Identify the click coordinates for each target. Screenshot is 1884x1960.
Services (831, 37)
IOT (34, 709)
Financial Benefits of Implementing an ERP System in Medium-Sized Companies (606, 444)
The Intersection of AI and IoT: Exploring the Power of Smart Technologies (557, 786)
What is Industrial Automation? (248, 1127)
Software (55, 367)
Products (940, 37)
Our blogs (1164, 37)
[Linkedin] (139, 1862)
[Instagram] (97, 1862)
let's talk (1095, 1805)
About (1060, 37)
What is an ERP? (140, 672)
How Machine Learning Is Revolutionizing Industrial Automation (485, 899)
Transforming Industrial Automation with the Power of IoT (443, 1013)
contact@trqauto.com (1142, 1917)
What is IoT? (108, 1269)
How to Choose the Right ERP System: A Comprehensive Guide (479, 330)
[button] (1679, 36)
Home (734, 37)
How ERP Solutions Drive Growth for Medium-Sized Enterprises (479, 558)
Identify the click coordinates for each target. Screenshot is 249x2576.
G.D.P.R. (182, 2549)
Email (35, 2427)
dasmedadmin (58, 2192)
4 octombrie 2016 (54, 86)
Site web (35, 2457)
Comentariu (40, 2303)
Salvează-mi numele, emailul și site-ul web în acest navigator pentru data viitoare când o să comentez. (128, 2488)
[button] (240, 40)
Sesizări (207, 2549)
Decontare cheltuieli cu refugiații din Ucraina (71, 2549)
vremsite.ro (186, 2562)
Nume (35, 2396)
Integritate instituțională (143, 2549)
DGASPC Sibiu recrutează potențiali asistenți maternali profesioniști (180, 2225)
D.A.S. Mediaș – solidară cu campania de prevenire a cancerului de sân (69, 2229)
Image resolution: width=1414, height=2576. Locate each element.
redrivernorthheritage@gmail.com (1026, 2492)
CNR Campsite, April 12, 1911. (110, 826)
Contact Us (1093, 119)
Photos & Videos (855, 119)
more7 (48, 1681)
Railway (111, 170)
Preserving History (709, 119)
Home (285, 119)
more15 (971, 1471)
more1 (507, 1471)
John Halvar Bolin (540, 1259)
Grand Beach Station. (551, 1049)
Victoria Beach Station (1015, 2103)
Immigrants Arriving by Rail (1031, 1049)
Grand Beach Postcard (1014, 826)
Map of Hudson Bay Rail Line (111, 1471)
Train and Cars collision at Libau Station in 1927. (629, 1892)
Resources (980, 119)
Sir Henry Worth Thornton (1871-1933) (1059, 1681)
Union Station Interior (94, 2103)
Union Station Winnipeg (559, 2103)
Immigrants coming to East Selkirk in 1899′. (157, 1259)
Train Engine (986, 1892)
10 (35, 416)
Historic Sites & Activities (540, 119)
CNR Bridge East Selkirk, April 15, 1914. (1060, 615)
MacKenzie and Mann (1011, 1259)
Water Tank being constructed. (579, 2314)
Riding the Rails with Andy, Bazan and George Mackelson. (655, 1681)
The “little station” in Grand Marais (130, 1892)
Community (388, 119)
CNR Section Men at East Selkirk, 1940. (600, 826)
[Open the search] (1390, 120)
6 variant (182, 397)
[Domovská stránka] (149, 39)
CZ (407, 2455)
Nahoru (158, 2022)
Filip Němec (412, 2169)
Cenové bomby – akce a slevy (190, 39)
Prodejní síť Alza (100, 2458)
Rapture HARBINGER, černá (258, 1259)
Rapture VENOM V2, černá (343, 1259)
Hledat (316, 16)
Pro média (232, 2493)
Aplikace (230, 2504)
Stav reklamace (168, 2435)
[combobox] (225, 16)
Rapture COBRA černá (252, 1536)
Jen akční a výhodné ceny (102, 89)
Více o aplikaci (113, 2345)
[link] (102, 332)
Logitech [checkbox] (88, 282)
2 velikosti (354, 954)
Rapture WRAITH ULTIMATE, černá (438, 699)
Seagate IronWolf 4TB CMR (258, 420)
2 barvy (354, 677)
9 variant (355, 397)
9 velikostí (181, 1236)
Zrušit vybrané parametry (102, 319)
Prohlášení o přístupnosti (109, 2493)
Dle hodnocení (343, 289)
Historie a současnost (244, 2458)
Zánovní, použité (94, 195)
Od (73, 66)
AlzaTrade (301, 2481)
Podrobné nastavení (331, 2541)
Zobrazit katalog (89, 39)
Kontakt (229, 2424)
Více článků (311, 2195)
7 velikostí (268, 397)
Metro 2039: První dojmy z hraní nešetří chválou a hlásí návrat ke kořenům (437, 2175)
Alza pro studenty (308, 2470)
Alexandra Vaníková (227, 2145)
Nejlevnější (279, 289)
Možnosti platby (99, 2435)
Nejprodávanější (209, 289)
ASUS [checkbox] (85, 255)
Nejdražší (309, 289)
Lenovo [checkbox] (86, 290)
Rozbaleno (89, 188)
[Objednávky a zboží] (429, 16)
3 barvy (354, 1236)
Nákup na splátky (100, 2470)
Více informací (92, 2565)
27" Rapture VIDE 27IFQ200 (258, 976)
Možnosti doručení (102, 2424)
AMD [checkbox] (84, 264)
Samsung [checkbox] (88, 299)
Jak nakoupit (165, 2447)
________________________________________
_WHAT YOU WILL DO_.
Reproduce all of the data exactly as given.

_RESULT_.
Identify the click coordinates for each target. Screenshot is 1884x1960.
Services (831, 37)
IOT (34, 709)
Financial Benefits of Implementing an ERP System in Medium-Sized Companies (606, 444)
The Intersection of AI and IoT: Exploring the Power of Smart Technologies (557, 786)
What is Industrial Automation? (248, 1127)
Software (55, 367)
Products (940, 37)
Our blogs (1164, 37)
[Linkedin] (139, 1862)
[Instagram] (97, 1862)
let's talk (1095, 1805)
About (1060, 37)
What is an ERP? (140, 672)
How Machine Learning Is Revolutionizing Industrial Automation (485, 899)
Transforming Industrial Automation with the Power of IoT (443, 1013)
contact@trqauto.com (1142, 1917)
What is IoT? (108, 1269)
How to Choose the Right ERP System: A Comprehensive Guide (479, 330)
[button] (1679, 36)
Home (734, 37)
How ERP Solutions Drive Growth for Medium-Sized Enterprises (479, 558)
Identify the click coordinates for each target. Screenshot is 249x2576.
G.D.P.R. (182, 2549)
Email (35, 2427)
dasmedadmin (58, 2192)
4 octombrie 2016 (54, 86)
Site web (35, 2457)
Comentariu (40, 2303)
Salvează-mi numele, emailul și site-ul web în acest navigator pentru data viitoare când o să comentez. (128, 2488)
[button] (240, 40)
Sesizări (207, 2549)
Decontare cheltuieli cu refugiații din Ucraina (71, 2549)
vremsite.ro (186, 2562)
Nume (35, 2396)
Integritate instituțională (143, 2549)
DGASPC Sibiu recrutează potențiali asistenți maternali profesioniști (180, 2225)
D.A.S. Mediaș – solidară cu campania de prevenire a cancerului de sân (69, 2229)
Image resolution: width=1414, height=2576. Locate each element.
redrivernorthheritage@gmail.com (1026, 2492)
CNR Campsite, April 12, 1911. (110, 826)
Contact Us (1093, 119)
Photos & Videos (855, 119)
more7 (48, 1681)
Railway (111, 170)
Preserving History (709, 119)
Home (285, 119)
more15 (971, 1471)
more1 (507, 1471)
John Halvar Bolin (540, 1259)
Grand Beach Station. (551, 1049)
Victoria Beach Station (1015, 2103)
Immigrants Arriving by Rail (1031, 1049)
Grand Beach Postcard (1014, 826)
Map of Hudson Bay Rail Line (111, 1471)
Train and Cars collision at Libau Station in 1927. (629, 1892)
Resources (980, 119)
Sir Henry Worth Thornton (1871-1933) (1059, 1681)
Union Station Interior (94, 2103)
Union Station Winnipeg (559, 2103)
Immigrants coming to East Selkirk in 1899′. (157, 1259)
Train Engine (986, 1892)
10 (35, 416)
Historic Sites & Activities (540, 119)
CNR Bridge East Selkirk, April 15, 1914. (1060, 615)
MacKenzie and Mann (1011, 1259)
Water Tank being constructed. (579, 2314)
Riding the Rails with Andy, Bazan and George Mackelson. (655, 1681)
The “little station” in Grand Marais (130, 1892)
Community (388, 119)
CNR Section Men at East Selkirk, 1940. (600, 826)
[Open the search] (1390, 120)
6 variant (182, 397)
[Domovská stránka] (149, 39)
CZ (407, 2455)
Nahoru (158, 2022)
Filip Němec (412, 2169)
Cenové bomby – akce a slevy (190, 39)
Prodejní síť Alza (100, 2458)
Rapture HARBINGER, černá (258, 1259)
Rapture VENOM V2, černá (343, 1259)
Hledat (316, 16)
Pro média (232, 2493)
Aplikace (230, 2504)
Stav reklamace (168, 2435)
[combobox] (225, 16)
Rapture COBRA černá (252, 1536)
Jen akční a výhodné ceny (102, 89)
Více o aplikaci (113, 2345)
[link] (102, 332)
Logitech [checkbox] (88, 282)
2 velikosti (354, 954)
Rapture WRAITH ULTIMATE, černá (438, 699)
Seagate IronWolf 4TB CMR (258, 420)
2 barvy (354, 677)
9 variant (355, 397)
9 velikostí (181, 1236)
Zrušit vybrané parametry (102, 319)
Prohlášení o přístupnosti (109, 2493)
Dle hodnocení (343, 289)
Historie a současnost (244, 2458)
Zánovní, použité (94, 195)
Od (73, 66)
AlzaTrade (301, 2481)
Podrobné nastavení (331, 2541)
Zobrazit katalog (89, 39)
Kontakt (229, 2424)
Více článků (311, 2195)
7 velikostí (268, 397)
Metro 2039: První dojmy z hraní nešetří chválou a hlásí návrat ke kořenům (437, 2175)
Alza pro studenty (308, 2470)
Alexandra Vaníková (227, 2145)
Nejlevnější (279, 289)
Možnosti platby (99, 2435)
Nejprodávanější (209, 289)
ASUS [checkbox] (85, 255)
Nejdražší (309, 289)
Lenovo [checkbox] (86, 290)
Rozbaleno (89, 188)
[Objednávky a zboží] (429, 16)
3 barvy (354, 1236)
Nákup na splátky (100, 2470)
Více informací (92, 2565)
27" Rapture VIDE 27IFQ200 (258, 976)
Možnosti doručení (102, 2424)
AMD [checkbox] (84, 264)
Samsung [checkbox] (88, 299)
Jak nakoupit (165, 2447)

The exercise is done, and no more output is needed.